→ Task item
Could you set down every entry below exactly as it is?
Top of Material provided
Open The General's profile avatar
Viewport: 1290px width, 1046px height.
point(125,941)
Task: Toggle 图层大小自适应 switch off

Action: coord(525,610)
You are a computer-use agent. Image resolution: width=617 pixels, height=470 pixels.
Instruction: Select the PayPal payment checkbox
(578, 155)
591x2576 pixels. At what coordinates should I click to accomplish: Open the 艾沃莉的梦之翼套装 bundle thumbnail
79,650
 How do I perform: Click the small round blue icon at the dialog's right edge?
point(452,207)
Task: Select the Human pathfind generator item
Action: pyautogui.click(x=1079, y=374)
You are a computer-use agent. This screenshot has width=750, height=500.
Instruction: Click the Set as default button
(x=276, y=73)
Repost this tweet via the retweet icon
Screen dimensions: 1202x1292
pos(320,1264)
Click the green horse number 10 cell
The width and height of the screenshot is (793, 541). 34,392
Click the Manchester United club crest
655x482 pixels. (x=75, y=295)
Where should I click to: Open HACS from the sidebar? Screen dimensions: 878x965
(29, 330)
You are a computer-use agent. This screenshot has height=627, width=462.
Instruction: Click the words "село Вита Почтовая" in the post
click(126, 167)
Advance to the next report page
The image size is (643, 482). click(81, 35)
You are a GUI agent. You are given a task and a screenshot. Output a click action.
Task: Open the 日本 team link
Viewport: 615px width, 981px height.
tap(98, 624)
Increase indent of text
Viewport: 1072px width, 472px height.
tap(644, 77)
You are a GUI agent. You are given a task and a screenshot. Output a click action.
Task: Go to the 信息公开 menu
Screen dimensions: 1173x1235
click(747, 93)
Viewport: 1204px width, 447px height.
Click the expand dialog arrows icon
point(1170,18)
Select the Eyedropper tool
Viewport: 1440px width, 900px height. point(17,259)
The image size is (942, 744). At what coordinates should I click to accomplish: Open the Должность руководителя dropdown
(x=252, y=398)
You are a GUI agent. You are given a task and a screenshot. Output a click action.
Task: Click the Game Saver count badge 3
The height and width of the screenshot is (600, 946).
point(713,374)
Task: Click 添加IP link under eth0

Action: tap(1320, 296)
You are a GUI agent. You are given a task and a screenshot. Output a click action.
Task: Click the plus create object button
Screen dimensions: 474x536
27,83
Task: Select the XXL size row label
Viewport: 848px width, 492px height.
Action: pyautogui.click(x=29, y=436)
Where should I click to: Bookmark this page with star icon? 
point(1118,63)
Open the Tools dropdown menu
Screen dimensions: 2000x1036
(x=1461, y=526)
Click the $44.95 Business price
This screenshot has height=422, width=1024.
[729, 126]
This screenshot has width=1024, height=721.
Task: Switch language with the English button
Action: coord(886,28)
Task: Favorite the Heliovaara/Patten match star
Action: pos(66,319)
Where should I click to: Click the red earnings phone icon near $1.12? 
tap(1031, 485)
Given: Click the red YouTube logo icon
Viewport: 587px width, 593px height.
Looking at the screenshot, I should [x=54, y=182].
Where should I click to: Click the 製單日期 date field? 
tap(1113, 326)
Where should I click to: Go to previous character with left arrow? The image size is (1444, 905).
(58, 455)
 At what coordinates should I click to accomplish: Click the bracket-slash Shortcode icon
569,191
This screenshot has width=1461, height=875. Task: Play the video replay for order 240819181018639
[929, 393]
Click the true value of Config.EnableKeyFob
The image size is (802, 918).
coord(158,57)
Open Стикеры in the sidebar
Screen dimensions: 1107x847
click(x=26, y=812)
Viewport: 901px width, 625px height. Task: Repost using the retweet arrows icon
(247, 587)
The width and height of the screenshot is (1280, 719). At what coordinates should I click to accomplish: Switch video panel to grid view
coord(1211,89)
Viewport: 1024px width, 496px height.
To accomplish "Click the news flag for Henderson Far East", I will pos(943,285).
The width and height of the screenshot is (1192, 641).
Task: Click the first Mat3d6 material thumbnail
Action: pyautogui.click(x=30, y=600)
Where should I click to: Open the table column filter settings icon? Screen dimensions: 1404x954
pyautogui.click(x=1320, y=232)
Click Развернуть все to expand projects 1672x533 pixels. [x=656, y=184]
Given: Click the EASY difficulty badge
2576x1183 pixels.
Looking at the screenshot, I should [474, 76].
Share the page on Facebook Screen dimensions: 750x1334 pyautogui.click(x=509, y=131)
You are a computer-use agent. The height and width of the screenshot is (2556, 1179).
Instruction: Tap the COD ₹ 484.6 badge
Bottom of Material provided
→ Answer to this task
Open The General's profile avatar
Viewport: 1290px width, 1046px height.
point(125,941)
Task: Toggle 图层大小自适应 switch off

Action: coord(525,610)
You are a computer-use agent. Image resolution: width=617 pixels, height=470 pixels.
Instruction: Select the PayPal payment checkbox
(578, 155)
591x2576 pixels. At what coordinates should I click to accomplish: Open the 艾沃莉的梦之翼套装 bundle thumbnail
79,650
 How do I perform: Click the small round blue icon at the dialog's right edge?
point(452,207)
Task: Select the Human pathfind generator item
Action: pyautogui.click(x=1079, y=374)
You are a computer-use agent. This screenshot has width=750, height=500.
Instruction: Click the Set as default button
(x=276, y=73)
Repost this tweet via the retweet icon
Screen dimensions: 1202x1292
pos(320,1264)
Click the green horse number 10 cell
The width and height of the screenshot is (793, 541). 34,392
Click the Manchester United club crest
655x482 pixels. (x=75, y=295)
Where should I click to: Open HACS from the sidebar? Screen dimensions: 878x965
(29, 330)
You are a computer-use agent. This screenshot has height=627, width=462.
Instruction: Click the words "село Вита Почтовая" in the post
click(126, 167)
Advance to the next report page
The image size is (643, 482). click(81, 35)
You are a GUI agent. You are given a task and a screenshot. Output a click action.
Task: Open the 日本 team link
Viewport: 615px width, 981px height.
tap(98, 624)
Increase indent of text
Viewport: 1072px width, 472px height.
tap(644, 77)
You are a GUI agent. You are given a task and a screenshot. Output a click action.
Task: Go to the 信息公开 menu
Screen dimensions: 1173x1235
click(747, 93)
Viewport: 1204px width, 447px height.
Click the expand dialog arrows icon
point(1170,18)
Select the Eyedropper tool
Viewport: 1440px width, 900px height. point(17,259)
The image size is (942, 744). At what coordinates should I click to accomplish: Open the Должность руководителя dropdown
(x=252, y=398)
You are a GUI agent. You are given a task and a screenshot. Output a click action.
Task: Click the Game Saver count badge 3
The height and width of the screenshot is (600, 946).
point(713,374)
Task: Click 添加IP link under eth0

Action: tap(1320, 296)
You are a GUI agent. You are given a task and a screenshot. Output a click action.
Task: Click the plus create object button
Screen dimensions: 474x536
27,83
Task: Select the XXL size row label
Viewport: 848px width, 492px height.
Action: pyautogui.click(x=29, y=436)
Where should I click to: Bookmark this page with star icon? 
point(1118,63)
Open the Tools dropdown menu
Screen dimensions: 2000x1036
(x=1461, y=526)
Click the $44.95 Business price
This screenshot has height=422, width=1024.
[729, 126]
This screenshot has width=1024, height=721.
Task: Switch language with the English button
Action: coord(886,28)
Task: Favorite the Heliovaara/Patten match star
Action: pos(66,319)
Where should I click to: Click the red earnings phone icon near $1.12? 
tap(1031, 485)
Given: Click the red YouTube logo icon
Viewport: 587px width, 593px height.
Looking at the screenshot, I should [x=54, y=182].
Where should I click to: Click the 製單日期 date field? 
tap(1113, 326)
Where should I click to: Go to previous character with left arrow? The image size is (1444, 905).
(58, 455)
 At what coordinates should I click to accomplish: Click the bracket-slash Shortcode icon
569,191
This screenshot has width=1461, height=875. Task: Play the video replay for order 240819181018639
[929, 393]
Click the true value of Config.EnableKeyFob
The image size is (802, 918).
coord(158,57)
Open Стикеры in the sidebar
Screen dimensions: 1107x847
click(x=26, y=812)
Viewport: 901px width, 625px height. Task: Repost using the retweet arrows icon
(247, 587)
The width and height of the screenshot is (1280, 719). At what coordinates should I click to accomplish: Switch video panel to grid view
coord(1211,89)
Viewport: 1024px width, 496px height.
To accomplish "Click the news flag for Henderson Far East", I will pos(943,285).
The width and height of the screenshot is (1192, 641).
Task: Click the first Mat3d6 material thumbnail
Action: pyautogui.click(x=30, y=600)
Where should I click to: Open the table column filter settings icon? Screen dimensions: 1404x954
pyautogui.click(x=1320, y=232)
Click Развернуть все to expand projects 1672x533 pixels. [x=656, y=184]
Given: Click the EASY difficulty badge
2576x1183 pixels.
Looking at the screenshot, I should [474, 76].
Share the page on Facebook Screen dimensions: 750x1334 pyautogui.click(x=509, y=131)
You are a computer-use agent. The height and width of the screenshot is (2556, 1179).
Instruction: Tap the COD ₹ 484.6 badge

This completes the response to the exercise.